Because this guy was crazy!


Obviously, Jack was comic book villain crazy, and I’m not saying that he didn’t bring his own Nicholson-ness to the role, and blaze a trail for all future Jokers. And maybe Romero had his impact as well, although probably more in a “Don’t be like him” way. And Mark Hamill is an awesome Joker on the animated series, but it is animated, and I don’t think he’s really allowed to go full homicidal with that character. But Ledger? His Joker was nuts!

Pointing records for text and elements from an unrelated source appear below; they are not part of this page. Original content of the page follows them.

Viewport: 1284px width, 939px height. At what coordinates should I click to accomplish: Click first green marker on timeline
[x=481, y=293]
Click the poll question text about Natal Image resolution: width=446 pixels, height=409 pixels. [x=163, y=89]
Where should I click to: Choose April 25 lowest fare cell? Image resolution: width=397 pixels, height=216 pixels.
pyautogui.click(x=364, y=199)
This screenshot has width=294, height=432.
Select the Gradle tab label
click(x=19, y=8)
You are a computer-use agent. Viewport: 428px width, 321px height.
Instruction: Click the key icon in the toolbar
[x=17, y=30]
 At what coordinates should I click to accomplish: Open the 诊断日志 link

Or maybe not. Maybe he was brilliant. Despite what he tells Dent in the hospital scene about not having plans, claiming that he’s like s dog who chases cars, Joker does seem to have a few good ideas. He steals money from the mob, which only serves to wake the cops up to them so they can throw them in jail. He then takes out a couple mobsters for good measure. He also tries to get his “frenemy” Batman into the game by asking him to reveal who he is. And then he converts Dent into the fold. As he says,”introduce a little anarchy… and everything becomes chaos.” And the best part? Chaos is fair. Did I mention that he’s wearing a nurse uniform while he’s saying all this? Maybe he is a bit off.

In the end, most of the mobsters are either dead or in jail, and the corrupt cops are all pretty much out of the picture, too. Harvey Dent is gone, and Batman goes into hiding for the next 8 years. As this redditor puts it, Joker is actually the protagonist of the movie. I don’t know about that, but he definitely restores balance to The Force, so to speak.

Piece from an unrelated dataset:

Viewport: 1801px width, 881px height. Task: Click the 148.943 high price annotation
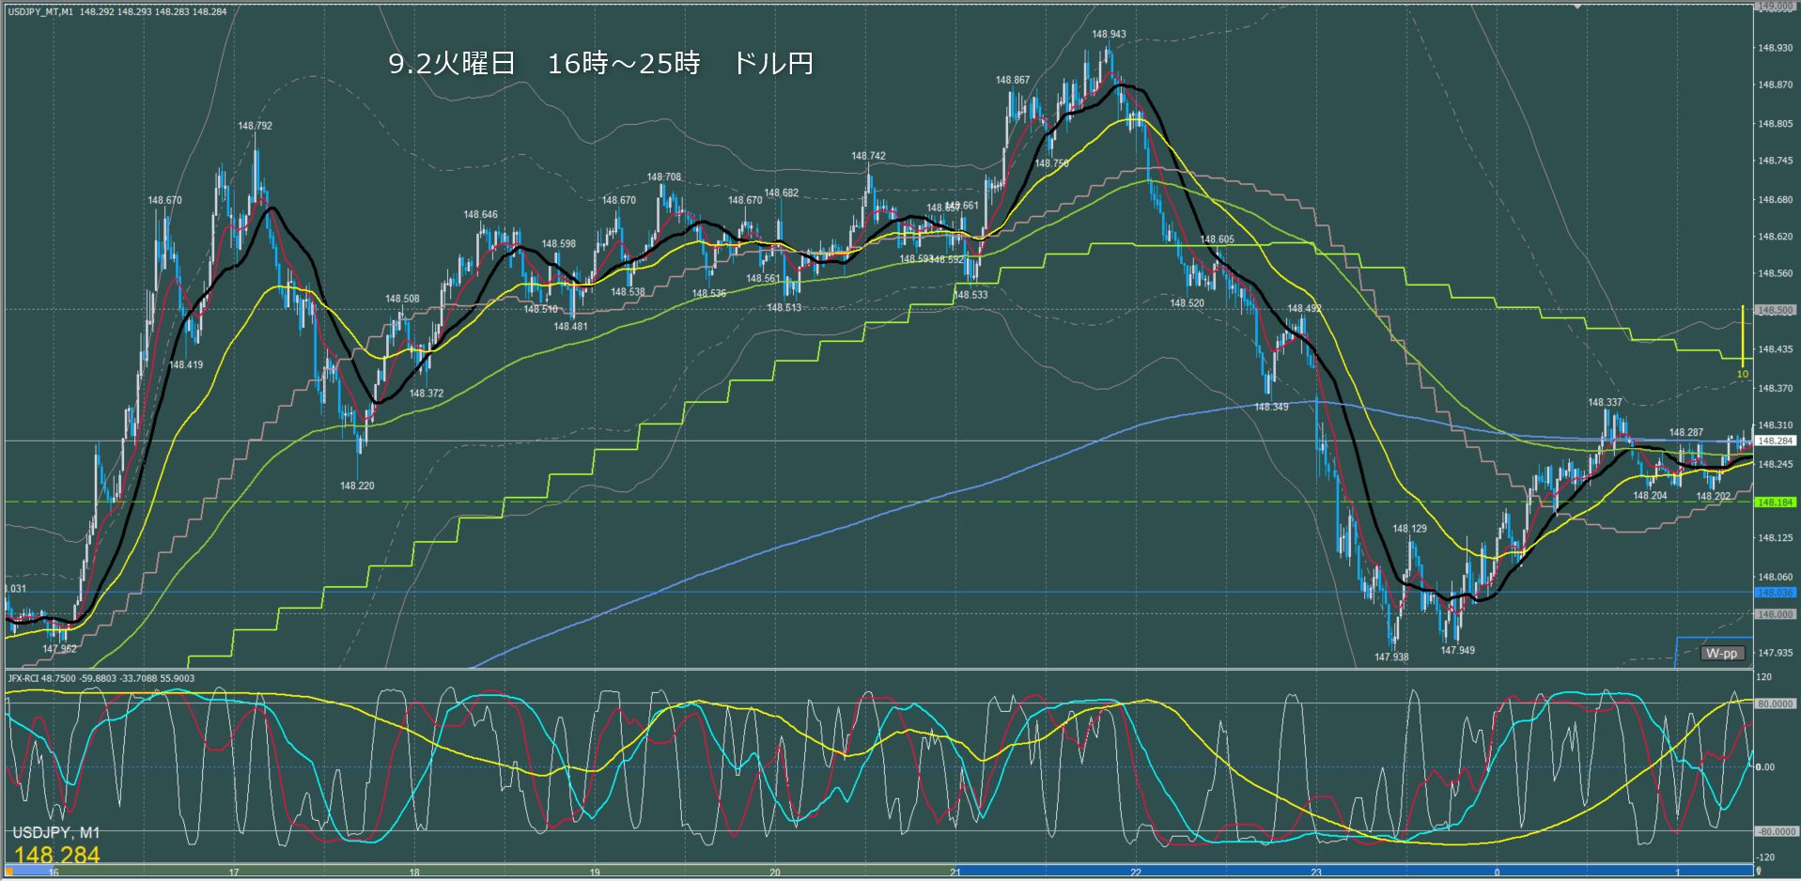1109,35
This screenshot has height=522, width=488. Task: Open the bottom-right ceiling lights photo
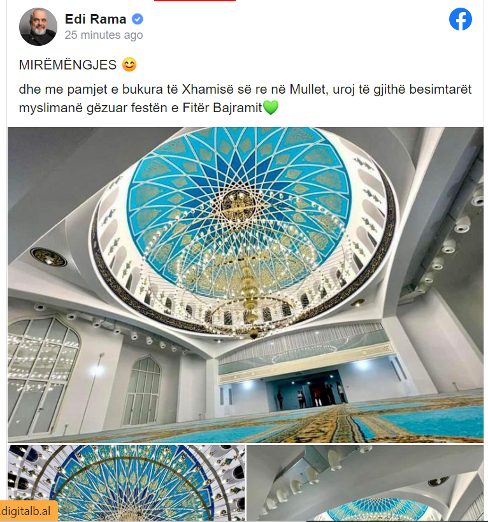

It’s been eights years since this movie came out, and we’ve seen a lot in that time. Even a new Joker and Batman. This new Joker acts a lot like the previous one, just with a few more tattoos, but he doesn’t really have any cool ideas, or theories on chaos, or anything to do with anything except he laughs and wears purple. And the new Batman? He’s just kinda old. But when I watched The Dark Knight again recently, I realized that we didn’t need those new ones, because these 2008 versions hold up just fine. In fact, I started thinking about the current state of the world. I thought about the corporate bigwigs that The Joker would probably call “schemers.” I thought about the current political climate, and the upcoming election, and how maybe someone needs to introduce a little anarchy into that (although, I wouldn’t call Trump a “schemer,” since he doesn’t seem to have any plans at all.) I’m certainly not abdicating violence, but maybe a little chaos wouldn’t be so bad right now. The Joker was right about one thing: chaos is fair, because, good or bad, we all get treated the same.